I debated whether or not to continue writing about baking bread – and decided that I would tell the story about my most recent bread disaster, and, about why it happened.
Picture the kitchen – it’s a galley kitchen, a bit wider than some, and big enough for my husband, BD, and me together if we choreograph it correctly. It’s the end of the day, and I’m a bit tired; we’re doing some house renovations, I’ve been food shopping and I’ve been biking, and spent a chunk of the day gardening.
We’re having pizza for dinner (cheeseless, due to BD’s allergies), and I’ve made a double bread recipe and will use part of the dough as the pizza crust, and part for bread. BD is making oatmeal cookies at one end of a counter – well, he’s using two-thirds of the counter, really – and I’m grilling veggies and chicken for the pizza. I separate off a third of the dough, add herbs and grilled onions to it, and roll it out. While it’s rising slightly, I divide the rest of the dough between the two bread pans, and put them on top of the stove, to benefit from the warmth as BD’s cookies bake.
We’re doing all this at the same time so that the oven is on for the shortest period of time possible. Here in Ontario, where we have time-of-use pricing for electricity, the hours between 5 and 7 pm are mid-peak in the summer – the second most expensive per-unit charge. We’re sensitive to our electricity use, both for budgeting reasons and for environmental concerns.

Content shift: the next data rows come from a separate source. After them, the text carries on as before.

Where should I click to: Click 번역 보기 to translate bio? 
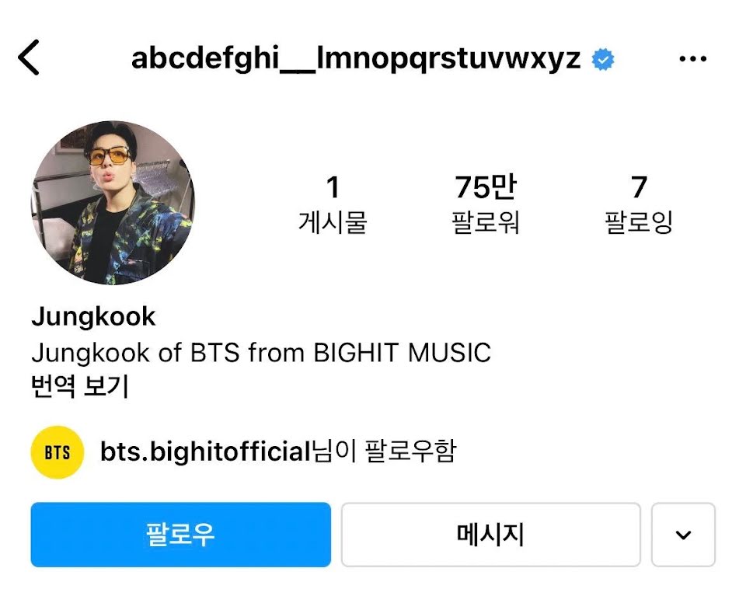coord(80,386)
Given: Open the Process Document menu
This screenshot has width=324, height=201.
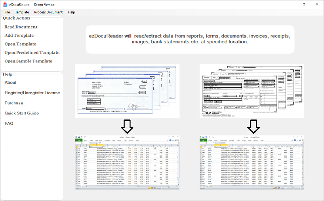Looking at the screenshot, I should point(48,12).
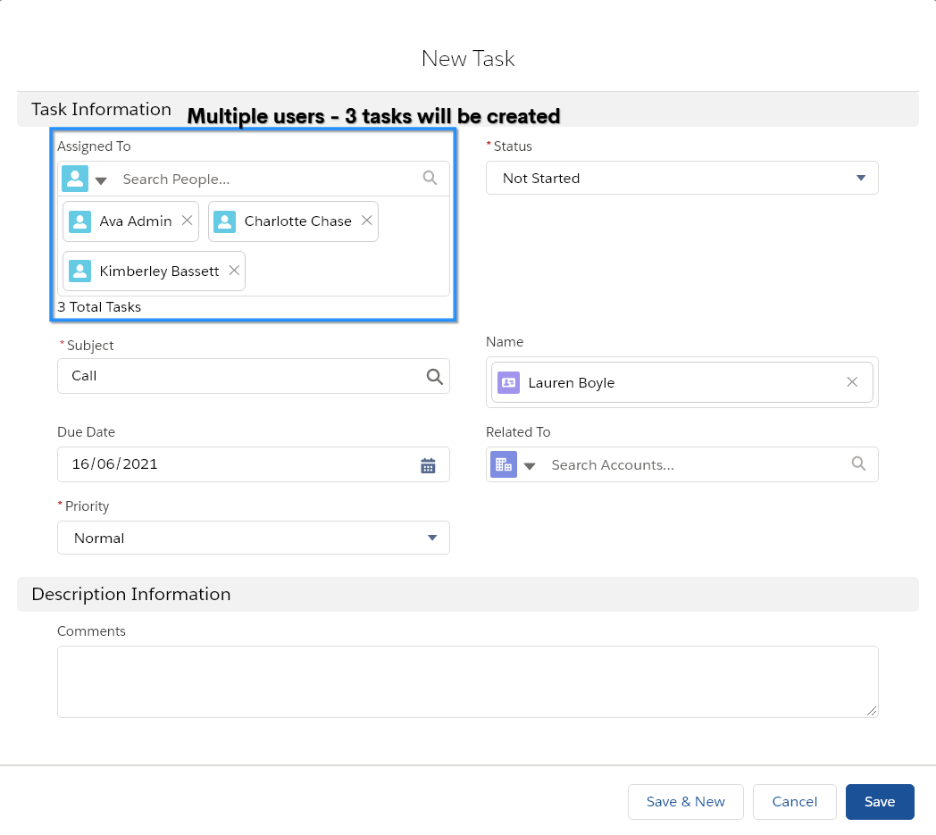The height and width of the screenshot is (835, 936).
Task: Click inside the Comments text area
Action: coord(468,681)
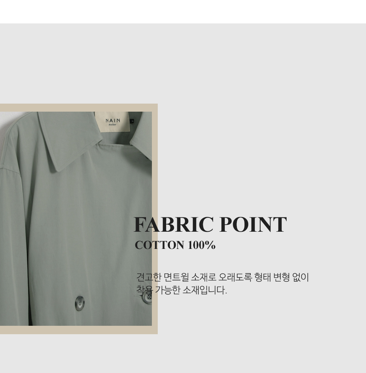Click the word FABRIC in the heading
This screenshot has height=373, width=366.
coord(173,224)
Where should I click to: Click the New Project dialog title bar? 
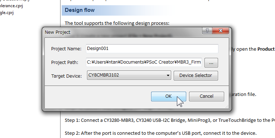(x=123, y=32)
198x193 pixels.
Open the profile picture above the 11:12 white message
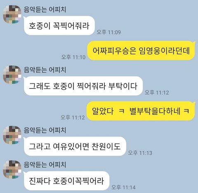point(12,74)
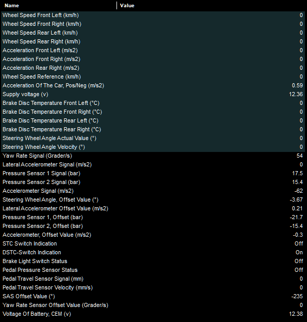Select the Accelerometer Signal row

[x=153, y=191]
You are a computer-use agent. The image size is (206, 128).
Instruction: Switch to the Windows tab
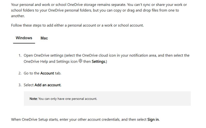24,38
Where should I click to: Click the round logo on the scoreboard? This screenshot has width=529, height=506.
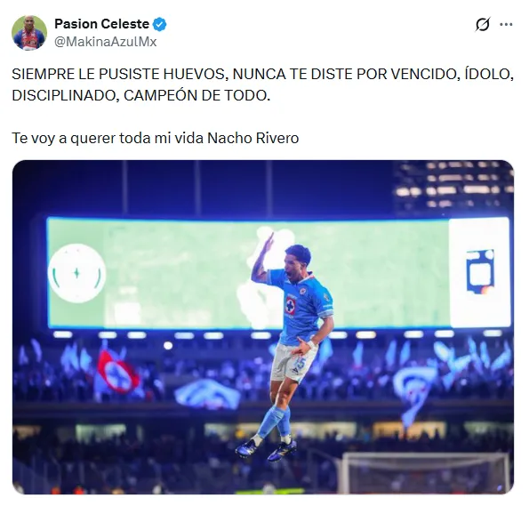(x=77, y=273)
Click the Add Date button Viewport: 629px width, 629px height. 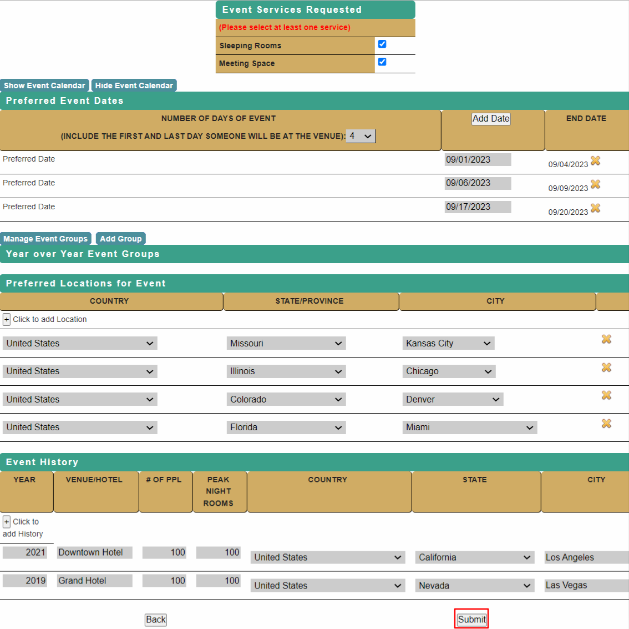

BD’s cookies are done, and while the oven changes temperature from the 375 degrees the cookies bake at to the 425 the pizza needs, I throw together a salad while BD cleans up the kitchen. The pizza only takes 15 minutes. As I take it out of the oven, I look at the bread – it still needs at least half-an-hour to rise.
“Should I turn the oven down to 350 and leave it, ” I ask BD, “or turn it off completely and then reheat it to 425 in half-an-hour? Which will use more electricity?” He considers.
“Turn it off,” he says. So I do, and put a timer on to remind me to look at the bread in thirty minutes.
We eat dinner, clean up; the bread still needs a bit more time. It’s 7:30 p.m., time for Jeopardy!, which we watch every night. Ten minutes into the show, the buzzer goes off to tell me the bread is ready to go in the oven. With at least half my mind on the show, I go to the kitchen, open the oven – yes, it’s warm – and put the bread in, set the timer for fifty minutes, and go back to Jeopardy!.
You can see where this is going, can’t you? Fifty minutes later, the timer goes off, and I open the oven to find the bread dough has continued to rise, overflowed the pans, and dripped down the sides and through the racks and onto the bottom of the oven. Because, of course, I didn’t turn the oven back on.
I could make lots of excuses – I was tired, I was distracted by the quiz show – but the real reason is that I was not being mindful. The bread did not have my attention. The human brain really isn’t meant to multitask – for a good discussion of this, see Leo Widrich’s blog here.
I’m not one to beat myself up about this. I said a few choice words, wiped up the worst of the dough, and baked the bread anyway. Then I couldn’t get it out of the pans in one piece, so it ended up on the bird feeder, in chunks. The squirrels were happy. I made bread again the next day, with my mind on the work. And when we found ourselves in the same situation a week or so later, we didn’t turn the oven off between cooking dinner and baking the bread.